In today’s hospital no one looks up from their screen, rarely does someone say hello and I would not be surprised if I showed up in a Halloween Costume of Freddy Kruger if anyone would even notice.

Every item of information is now on the computer. Once you obtain an open workstation it takes several minutes to log in using multiple security rituals to finally find the patient’s chart.   If by chance your patient ran a fever and you have to complete the “sepsis protocol”, or if you decided not to start the  patient on a drug to prevent blood clots from developing, you can add another five minutes just to  remove these from your screen and actually get to your patient’ data.

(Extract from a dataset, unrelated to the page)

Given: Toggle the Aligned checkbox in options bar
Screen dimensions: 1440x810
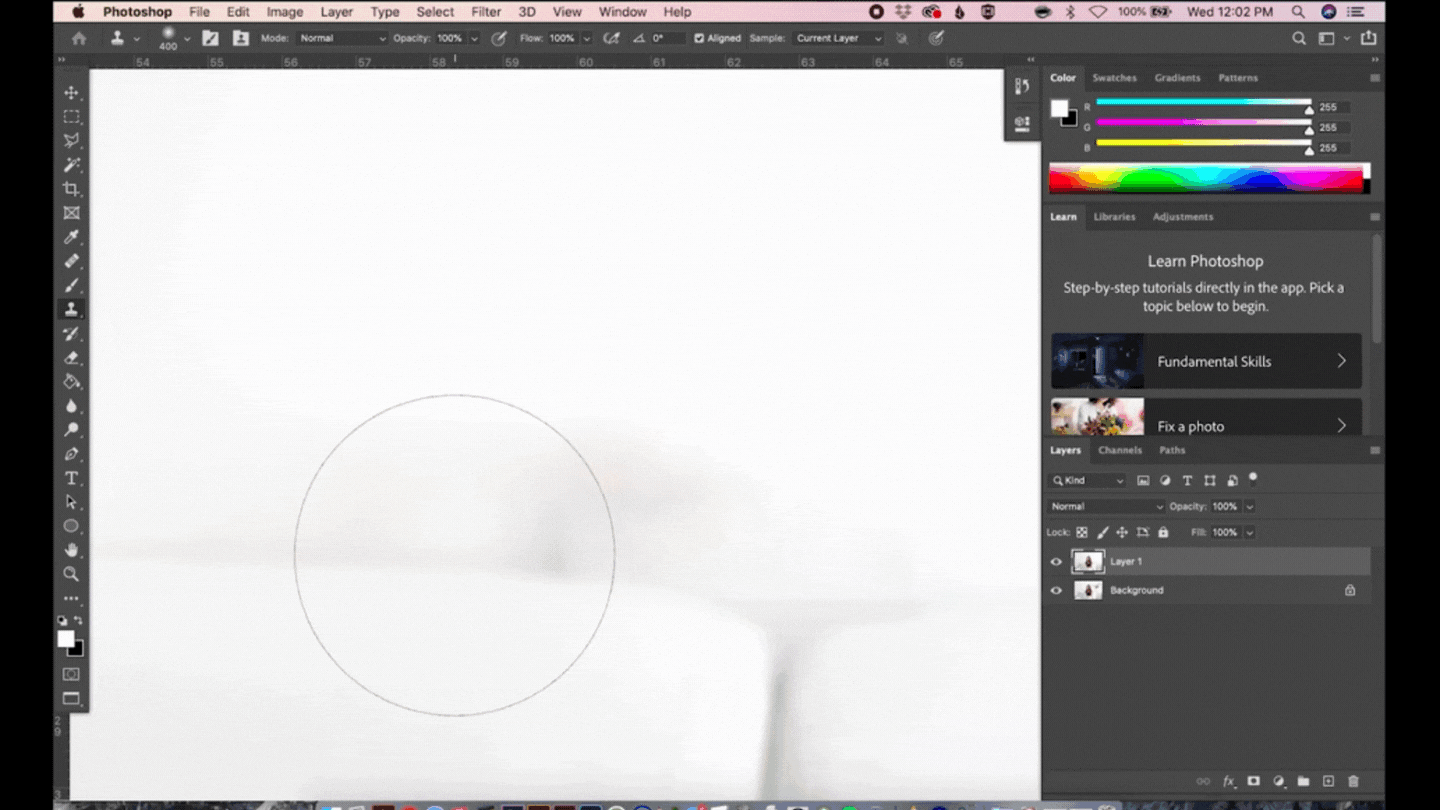Looking at the screenshot, I should click(x=697, y=38).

After completing this I walk to the patient’s room to find my teary-eyed patient complaining about being awakened for blood drawing and how rough and inconsiderate the phlebotomist was. She is upset about the missed medications and alterations of her home medication schedule and her fears about how this would affect her and the plan to get her home.   The examination takes a few minutes and confirms that she is improving and moving towards going home soon.   I explain to the patient what I think should occur and get her input and approval and then search for her nurse to review it verbally. Its then back to the workstation to find a free computer so I may enter the orders I just reviewed with nursing.  A bedside computer station with a nurse present would cut 10 -15 minutes off the process but they are not available yet.  My iPad has access to the system at the bedside but the smaller screen makes entering orders difficult and offsets the convenience of a bedside computer.

As I enter my patient’s room, I see her face covered in tears.  She brightens up with a smile as I walk in and then begins to tell me about everything troubling her. Initially, most of my time is just spent listening and observing.  I listen intently to her concerns and fears and assure her she is moving towards a morning discharge.  I then phone her husband with a progress report.

It’s five flights of stairs down to the main floor. I notice that a helium balloon bouncing against the ceiling above my reach is still present for the third day.  When I leave the building after using my identification card once more to open the exit door, I trudge 2500 feet through the outdoor construction area back to the car to begin the now 20-minute ride to the office to see my morning patients.

I now understand why many of my colleagues only see patients in their offices. The sheer bureaucratic, protocol-driven nature of the hospital process makes caring for a patient infinitely more dangerous, more time consuming and more inefficient.   I cannot wait for this patient to be well enough to be discharged before another hospital protocol disrupts her recovery and makes her ill.

The inconvenience of coming to the hospital is exhausting.  Although, the look on a sick patient’s face when a familiar caregiver arrives to take charge and help them through the rough spots is still worth the trouble.